- WHAT YOU HAVE TO DO
Would you please print exactly the lines that run from the one with "You are a computer-use agent." to the last line of the data, both included, without any pictures?

(Pixel coordinate grounding data)
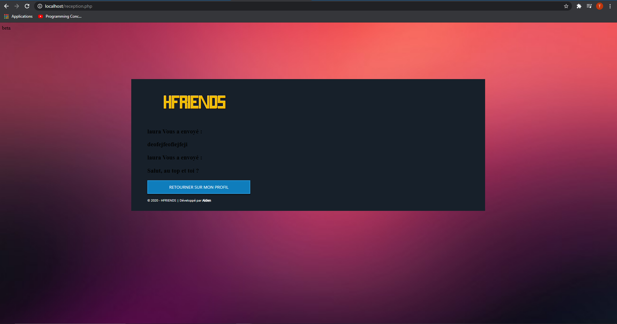
Task: Open the media control playlist icon
Action: 589,6
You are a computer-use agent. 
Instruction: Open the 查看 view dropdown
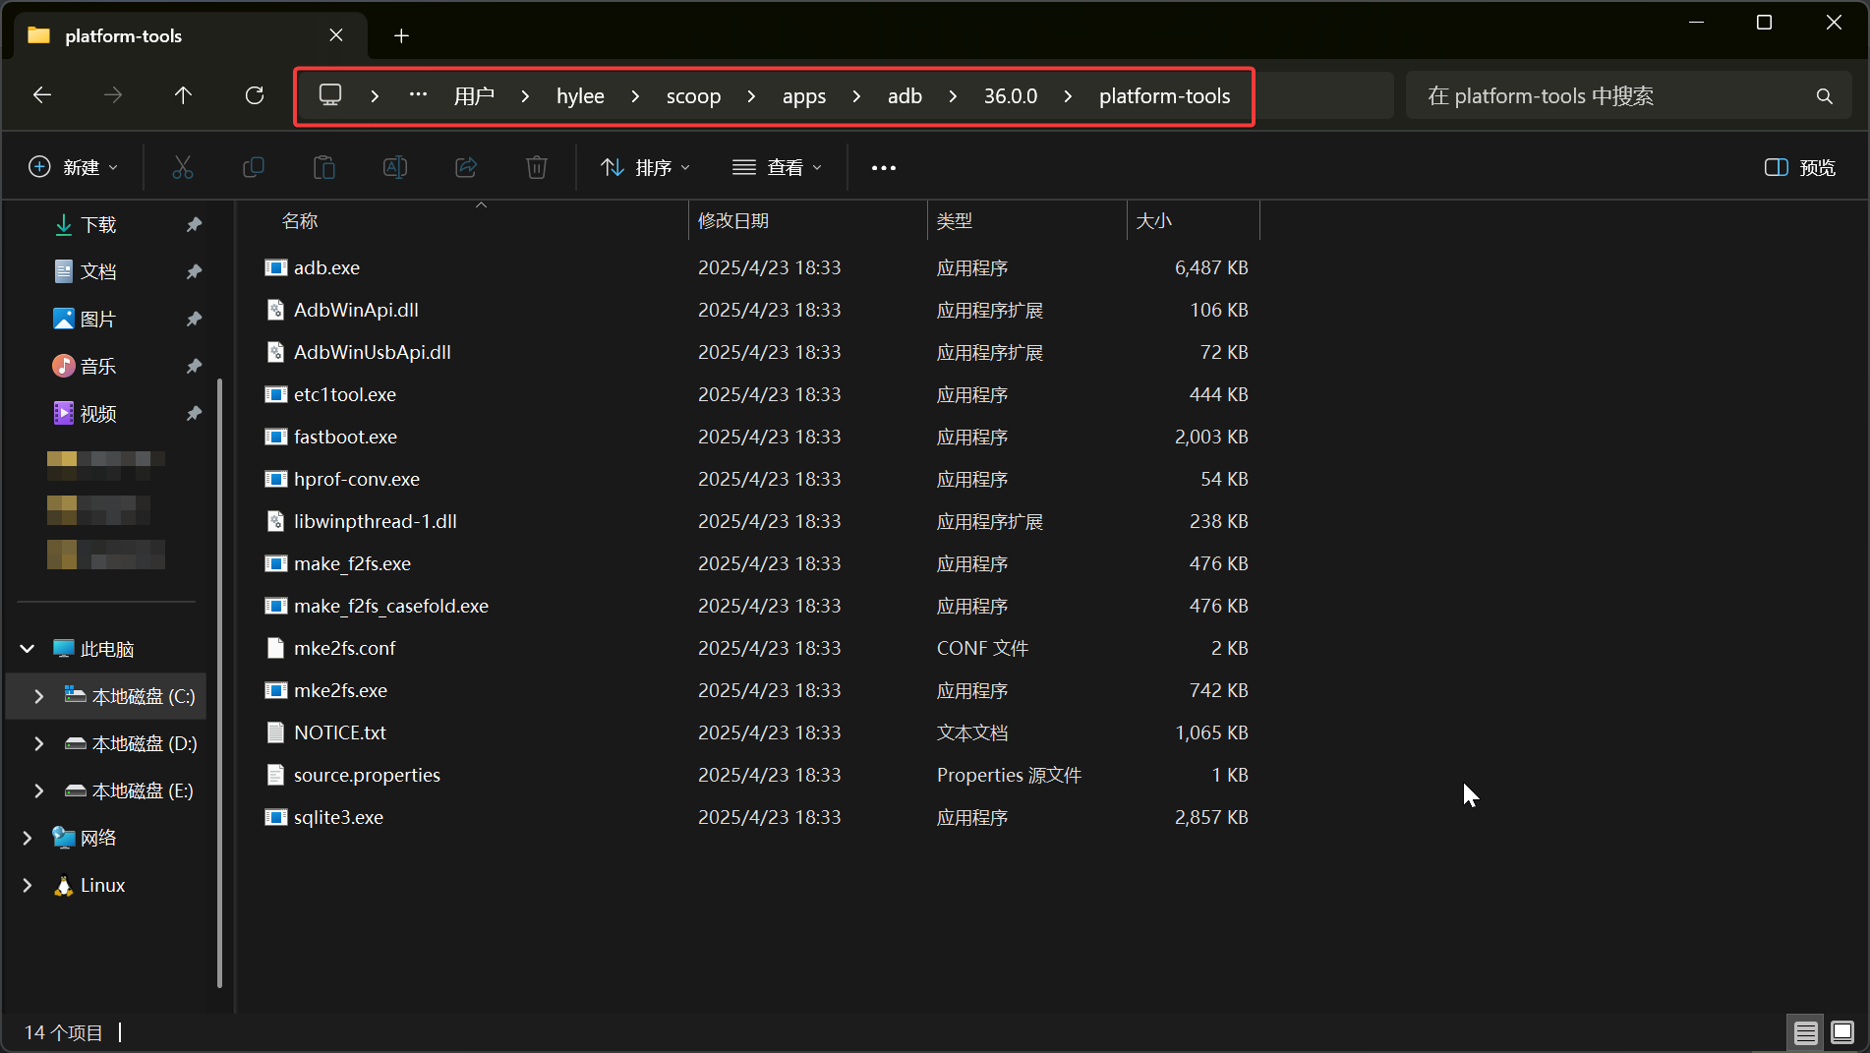(x=777, y=167)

- EXERCISE SOLUTION
You are a computer-use agent. 
Instruction: Open the 查看 view dropdown
(x=777, y=167)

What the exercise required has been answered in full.